▶ What is being asked
Present the data once more in exactly its original form.
Segment Start: Recorded information
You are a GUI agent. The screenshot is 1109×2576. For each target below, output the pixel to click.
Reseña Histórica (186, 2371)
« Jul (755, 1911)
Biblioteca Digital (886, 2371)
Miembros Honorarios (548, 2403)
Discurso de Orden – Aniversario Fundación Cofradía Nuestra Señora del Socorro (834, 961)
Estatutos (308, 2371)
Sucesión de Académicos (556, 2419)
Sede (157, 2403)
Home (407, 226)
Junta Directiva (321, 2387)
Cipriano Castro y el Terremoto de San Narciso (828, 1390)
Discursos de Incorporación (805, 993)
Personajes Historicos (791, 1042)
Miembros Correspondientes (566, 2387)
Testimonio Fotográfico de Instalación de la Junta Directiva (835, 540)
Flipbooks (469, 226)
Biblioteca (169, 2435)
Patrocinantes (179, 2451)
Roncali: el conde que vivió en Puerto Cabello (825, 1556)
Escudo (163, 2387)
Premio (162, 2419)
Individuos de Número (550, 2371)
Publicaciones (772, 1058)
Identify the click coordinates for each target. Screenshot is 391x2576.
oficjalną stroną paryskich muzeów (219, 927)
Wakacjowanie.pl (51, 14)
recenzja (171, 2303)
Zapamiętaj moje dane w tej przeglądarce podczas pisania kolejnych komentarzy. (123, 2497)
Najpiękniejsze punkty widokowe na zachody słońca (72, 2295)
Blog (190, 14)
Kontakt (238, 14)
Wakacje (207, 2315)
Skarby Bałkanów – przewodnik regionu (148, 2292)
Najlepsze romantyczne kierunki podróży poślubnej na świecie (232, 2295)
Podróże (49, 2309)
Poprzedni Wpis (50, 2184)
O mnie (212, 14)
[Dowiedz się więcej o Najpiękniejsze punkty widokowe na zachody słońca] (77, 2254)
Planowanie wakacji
Segment End: Recorded information
▶ Solution for this exercise
You are a GUI agent. The screenshot is 1109×2576. For each target below, output the pixel to click.
Reseña Histórica (186, 2371)
« Jul (755, 1911)
Biblioteca Digital (886, 2371)
Miembros Honorarios (548, 2403)
Discurso de Orden – Aniversario Fundación Cofradía Nuestra Señora del Socorro (834, 961)
Estatutos (308, 2371)
Sucesión de Académicos (556, 2419)
Sede (157, 2403)
Home (407, 226)
Junta Directiva (321, 2387)
Cipriano Castro y el Terremoto de San Narciso (828, 1390)
Discursos de Incorporación (805, 993)
Personajes Historicos (791, 1042)
Miembros Correspondientes (566, 2387)
Testimonio Fotográfico de Instalación de la Junta Directiva (835, 540)
Flipbooks (469, 226)
Biblioteca (169, 2435)
Patrocinantes (179, 2451)
Roncali: el conde que vivió en Puerto Cabello (825, 1556)
Escudo (163, 2387)
Premio (162, 2419)
Individuos de Número (550, 2371)
Publicaciones (772, 1058)
Identify the click coordinates for each target. Screenshot is 391x2576.
oficjalną stroną paryskich muzeów (219, 927)
Wakacjowanie.pl (51, 14)
recenzja (171, 2303)
Zapamiętaj moje dane w tej przeglądarce podczas pisania kolejnych komentarzy. (123, 2497)
Najpiękniejsze punkty widokowe na zachody słońca (72, 2295)
Blog (190, 14)
Kontakt (238, 14)
Wakacje (207, 2315)
Skarby Bałkanów – przewodnik regionu (148, 2292)
Najlepsze romantyczne kierunki podróży poślubnej na świecie (232, 2295)
Podróże (49, 2309)
Poprzedni Wpis (50, 2184)
O mnie (212, 14)
[Dowiedz się więcej o Najpiękniejsze punkty widokowe na zachody słońca] (77, 2254)
Planowanie wakacji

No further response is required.